Task description: Transcribe all records, preserving every character.

= = = = =

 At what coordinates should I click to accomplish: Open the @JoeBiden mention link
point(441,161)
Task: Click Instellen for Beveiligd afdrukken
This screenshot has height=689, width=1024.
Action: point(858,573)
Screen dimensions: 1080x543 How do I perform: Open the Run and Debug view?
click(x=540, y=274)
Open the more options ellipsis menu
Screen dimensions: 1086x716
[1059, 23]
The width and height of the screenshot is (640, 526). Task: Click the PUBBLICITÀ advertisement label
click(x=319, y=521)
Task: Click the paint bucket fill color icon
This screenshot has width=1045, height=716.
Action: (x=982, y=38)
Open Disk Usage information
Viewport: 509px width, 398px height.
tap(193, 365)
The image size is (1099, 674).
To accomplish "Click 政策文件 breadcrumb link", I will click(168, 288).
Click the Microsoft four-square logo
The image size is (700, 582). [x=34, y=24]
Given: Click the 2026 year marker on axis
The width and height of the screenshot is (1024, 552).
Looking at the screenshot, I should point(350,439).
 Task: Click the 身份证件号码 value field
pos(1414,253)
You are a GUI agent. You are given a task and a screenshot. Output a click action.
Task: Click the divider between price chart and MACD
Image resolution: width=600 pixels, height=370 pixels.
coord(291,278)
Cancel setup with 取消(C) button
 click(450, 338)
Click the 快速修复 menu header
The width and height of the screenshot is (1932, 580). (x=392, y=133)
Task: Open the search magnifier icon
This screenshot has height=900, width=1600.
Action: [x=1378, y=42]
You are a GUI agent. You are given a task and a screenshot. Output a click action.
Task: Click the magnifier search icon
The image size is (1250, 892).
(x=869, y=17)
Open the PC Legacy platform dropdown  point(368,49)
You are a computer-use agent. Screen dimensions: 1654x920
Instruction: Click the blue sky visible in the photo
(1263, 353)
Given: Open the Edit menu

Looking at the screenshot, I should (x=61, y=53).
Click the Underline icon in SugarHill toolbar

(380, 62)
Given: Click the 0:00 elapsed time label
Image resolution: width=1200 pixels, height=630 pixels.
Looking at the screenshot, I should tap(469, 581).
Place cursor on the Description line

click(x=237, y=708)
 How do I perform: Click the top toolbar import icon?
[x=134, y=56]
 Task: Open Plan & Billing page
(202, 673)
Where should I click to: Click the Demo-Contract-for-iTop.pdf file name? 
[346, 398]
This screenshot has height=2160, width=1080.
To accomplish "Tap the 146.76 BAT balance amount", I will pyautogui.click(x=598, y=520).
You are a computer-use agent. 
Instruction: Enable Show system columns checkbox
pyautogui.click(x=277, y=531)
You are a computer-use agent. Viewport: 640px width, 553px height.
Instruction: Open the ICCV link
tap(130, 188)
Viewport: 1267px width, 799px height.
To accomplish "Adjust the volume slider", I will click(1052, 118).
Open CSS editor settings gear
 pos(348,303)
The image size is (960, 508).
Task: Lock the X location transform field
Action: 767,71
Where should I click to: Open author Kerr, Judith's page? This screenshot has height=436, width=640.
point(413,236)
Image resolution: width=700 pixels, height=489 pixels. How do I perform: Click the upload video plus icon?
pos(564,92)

= = = = =

Output for this task:
 At what coordinates should I click to accomplish: Open the @JoeBiden mention link
point(441,161)
Task: Click Instellen for Beveiligd afdrukken
This screenshot has height=689, width=1024.
Action: point(858,573)
Screen dimensions: 1080x543 How do I perform: Open the Run and Debug view?
click(x=540, y=274)
Open the more options ellipsis menu
Screen dimensions: 1086x716
[1059, 23]
The width and height of the screenshot is (640, 526). Task: Click the PUBBLICITÀ advertisement label
click(x=319, y=521)
Task: Click the paint bucket fill color icon
This screenshot has width=1045, height=716.
Action: (x=982, y=38)
Open Disk Usage information
Viewport: 509px width, 398px height.
tap(193, 365)
The image size is (1099, 674).
To accomplish "Click 政策文件 breadcrumb link", I will click(168, 288).
Click the Microsoft four-square logo
The image size is (700, 582). [x=34, y=24]
Given: Click the 2026 year marker on axis
The width and height of the screenshot is (1024, 552).
Looking at the screenshot, I should point(350,439).
 Task: Click the 身份证件号码 value field
pos(1414,253)
You are a GUI agent. You are given a task and a screenshot. Output a click action.
Task: Click the divider between price chart and MACD
Image resolution: width=600 pixels, height=370 pixels.
coord(291,278)
Cancel setup with 取消(C) button
 click(450, 338)
Click the 快速修复 menu header
The width and height of the screenshot is (1932, 580). (x=392, y=133)
Task: Open the search magnifier icon
This screenshot has height=900, width=1600.
Action: [x=1378, y=42]
You are a GUI agent. You are given a task and a screenshot. Output a click action.
Task: Click the magnifier search icon
The image size is (1250, 892).
(x=869, y=17)
Open the PC Legacy platform dropdown  point(368,49)
You are a computer-use agent. Screen dimensions: 1654x920
Instruction: Click the blue sky visible in the photo
(1263, 353)
Given: Open the Edit menu

Looking at the screenshot, I should (x=61, y=53).
Click the Underline icon in SugarHill toolbar

(380, 62)
Given: Click the 0:00 elapsed time label
Image resolution: width=1200 pixels, height=630 pixels.
Looking at the screenshot, I should tap(469, 581).
Place cursor on the Description line

click(x=237, y=708)
 How do I perform: Click the top toolbar import icon?
[x=134, y=56]
 Task: Open Plan & Billing page
(202, 673)
Where should I click to: Click the Demo-Contract-for-iTop.pdf file name? 
[346, 398]
This screenshot has height=2160, width=1080.
To accomplish "Tap the 146.76 BAT balance amount", I will pyautogui.click(x=598, y=520).
You are a computer-use agent. 
Instruction: Enable Show system columns checkbox
pyautogui.click(x=277, y=531)
You are a computer-use agent. Viewport: 640px width, 553px height.
Instruction: Open the ICCV link
tap(130, 188)
Viewport: 1267px width, 799px height.
To accomplish "Adjust the volume slider", I will click(1052, 118).
Open CSS editor settings gear
 pos(348,303)
The image size is (960, 508).
Task: Lock the X location transform field
Action: 767,71
Where should I click to: Open author Kerr, Judith's page? This screenshot has height=436, width=640.
point(413,236)
Image resolution: width=700 pixels, height=489 pixels. How do I perform: Click the upload video plus icon?
pos(564,92)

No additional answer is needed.